Ecoutez d’abord le petit podcast ci-dessous :
.
Après Petit Paysan, Au nom de la terre et Revenir, place à La Terre des hommes, le petit dernier à aborder le thème de l’agriculture. Plus qu’un film social sur les difficultés financières dans ce métier, ce thriller dénonce aussi le harcèlement sexuel, à travers l’histoire d’une jeune femme qui tente d’évoluer dans un monde paysan totalement régi par les hommes.
.
Constance (Diane Rouxel) est fille d’éleveur. Avec son fiancé Bruno (Finnegan Oldfield), elle veut reprendre l’exploitation de son père en Bourgogne pour la sauver de la faillite. Mais il faudra s’agrandir, investir, et s’imposer face aux grands exploitants qui se partagent la terre et le pouvoir.

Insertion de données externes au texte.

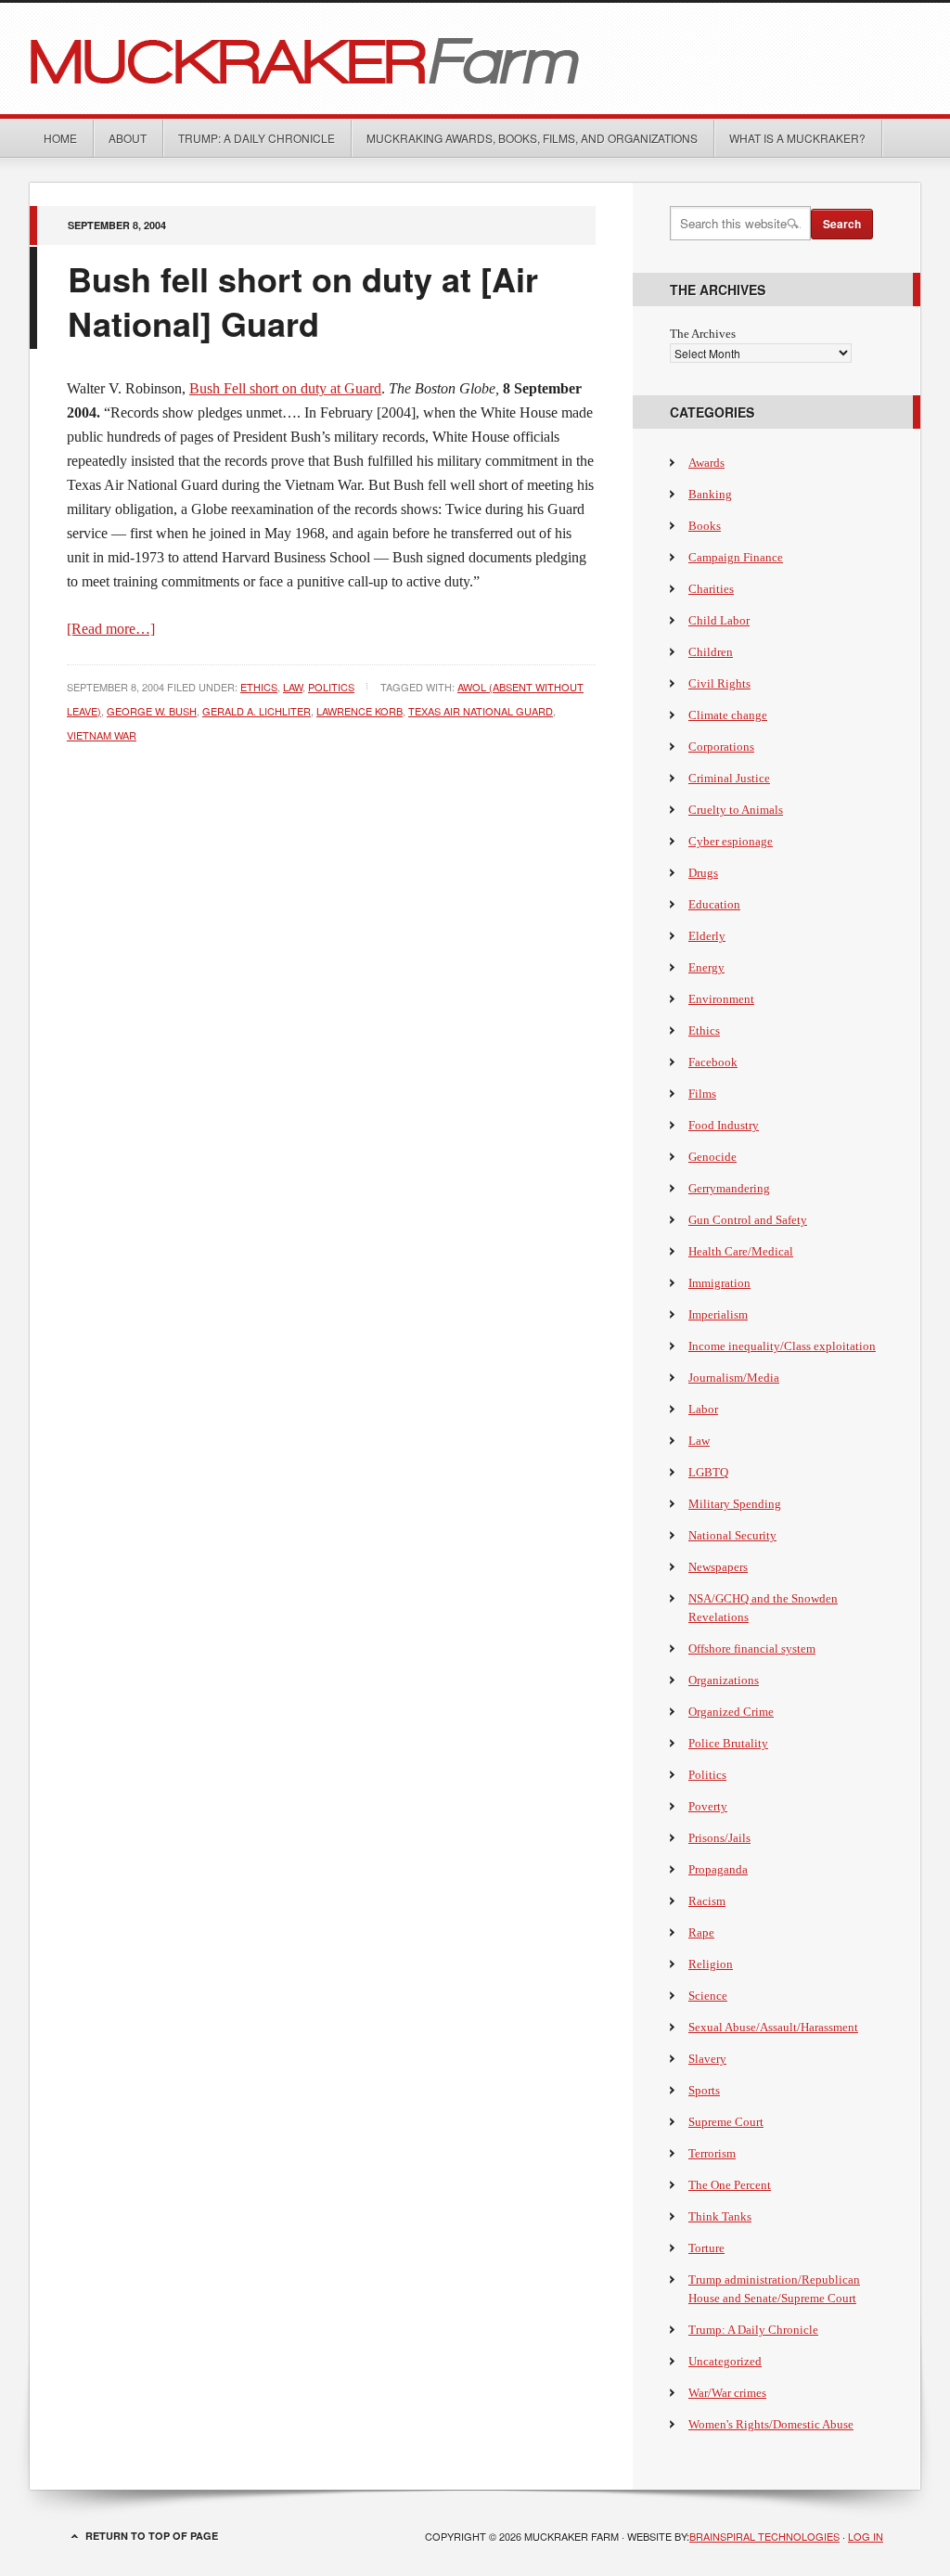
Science (707, 1996)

Constance obtient le soutien de l’un d’eux, Sylvain (Jalil Lespert), un homme influant et charismatique. Ce dernier va peu à peu imposer son désir au milieu des négociations.

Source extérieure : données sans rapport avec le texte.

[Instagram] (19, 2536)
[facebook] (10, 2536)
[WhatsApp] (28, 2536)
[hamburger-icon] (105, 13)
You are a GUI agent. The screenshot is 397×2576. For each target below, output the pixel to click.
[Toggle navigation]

Elle s’était déjà fait remarquer dans La Tête haute d’Emmanuelle Bercot (2015), en décrochant presque le César du meilleur espoir féminin, mais surtout dans Volontaire d’Hélène Fillières (2018), où elle incarne un rôle très semblable à celui de La Terre des hommes, à savoir une jeune femme solide et persévérante. Diane Rouxel incarne Constance, un petit bout de femme dotée d’une grande force de caractère, qui devra se battre pour tenter d’exister dans un milieu masculin et sexiste. L’actrice de 28 ans fait preuve, une fois de plus, d’un grand talent. Nul doute qu’elle ira loin dans sa carrière.

.
Face à elle : un Jalil Lespert très performant et effrayant dans le rôle de Sylvain, cet homme puissant et manipulateur, pourtant très sympathique en apparence, lumineux et admiré de tous, y compris de Constance. Cette dernière a besoin de lui pour faire avancer son projet professionnel, qui les implique totalement, elle et sa famille. Elle voit Sylvain comme un sauveur, et a peur qu’il ne veuille plus l’aider si elle se refuse à lui.

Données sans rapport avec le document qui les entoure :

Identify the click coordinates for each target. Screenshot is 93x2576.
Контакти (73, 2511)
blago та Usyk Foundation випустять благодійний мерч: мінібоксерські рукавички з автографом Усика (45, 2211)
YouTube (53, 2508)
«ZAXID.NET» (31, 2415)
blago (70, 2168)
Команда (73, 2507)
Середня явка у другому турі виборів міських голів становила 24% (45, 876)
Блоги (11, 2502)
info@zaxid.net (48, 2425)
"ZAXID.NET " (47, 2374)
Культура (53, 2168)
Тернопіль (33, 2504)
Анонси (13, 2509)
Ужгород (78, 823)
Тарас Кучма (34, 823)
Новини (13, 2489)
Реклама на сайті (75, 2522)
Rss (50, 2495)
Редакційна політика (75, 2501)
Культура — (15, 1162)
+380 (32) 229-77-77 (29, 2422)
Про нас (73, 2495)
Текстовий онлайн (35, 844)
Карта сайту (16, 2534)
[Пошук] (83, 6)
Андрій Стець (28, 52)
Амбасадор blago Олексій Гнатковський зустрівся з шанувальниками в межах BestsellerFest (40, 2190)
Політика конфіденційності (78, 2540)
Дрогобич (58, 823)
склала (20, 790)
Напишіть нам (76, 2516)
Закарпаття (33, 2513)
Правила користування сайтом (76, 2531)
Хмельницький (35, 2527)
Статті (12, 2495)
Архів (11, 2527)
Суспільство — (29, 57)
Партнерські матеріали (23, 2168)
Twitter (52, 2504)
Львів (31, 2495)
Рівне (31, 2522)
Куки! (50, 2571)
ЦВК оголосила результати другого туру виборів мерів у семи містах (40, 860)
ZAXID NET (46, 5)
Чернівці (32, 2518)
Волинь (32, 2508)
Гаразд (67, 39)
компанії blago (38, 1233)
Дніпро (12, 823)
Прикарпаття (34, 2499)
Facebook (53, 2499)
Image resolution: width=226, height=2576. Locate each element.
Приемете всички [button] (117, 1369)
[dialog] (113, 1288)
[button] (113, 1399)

Cela nous conduit au point d’orgue de La Terre des hommes : une scène de viol comme on en rarement vu au cinéma jusqu’ici. Cette séquence est choquante uniquement pour ce qu’elle est, sans artifice. Sans avoir besoin de tout montrer ou d’exagérer. C’est la situation elle-même qui est horrible. Il n’y a ni cri, pleurs ni résistance… Juste une simple phrase prononcée à demi-mot par la victime : « Arrête s’il te plaît », qui ne parviendra bien sûr pas à stopper l’agression. Tout le prisme de cette scène est basé sur la manipulation psychologique et l’emprise d’un homme de pouvoir sur une jeune femme en position de faiblesse. Le scénario est bien ficelé : on voit le piège se refermer très progressivement sur la victime, et la difficulté pour elle d’en sortir, même après le viol, puisque le cauchemar recommencera plus d’une fois.

.
Seul hic : le film se concentre surtout sur ce pan de l’histoire, et moins sur le monde agricole, avec ses difficultés du quotidien. Cette thématique est expliquée peut-être un peu trop vite, et est finalement assez peu montrée à l’écran, hormis le marché aux bestiaux, sorte de vente aux enchères pour les éleveurs. Deux ou trois scènes sont consacrées à ces impressionnantes transactions, et on comprend à quel point la situation est pénible pour cette filière, surtout sur le plan financier. Autrement, à part voir Diane Rouxel distribuer des bottes de foin à des vaches et manquer de se faire écraser par un taureau, on a du mal à s’imaginer à quoi ressemble son travail au quotidien.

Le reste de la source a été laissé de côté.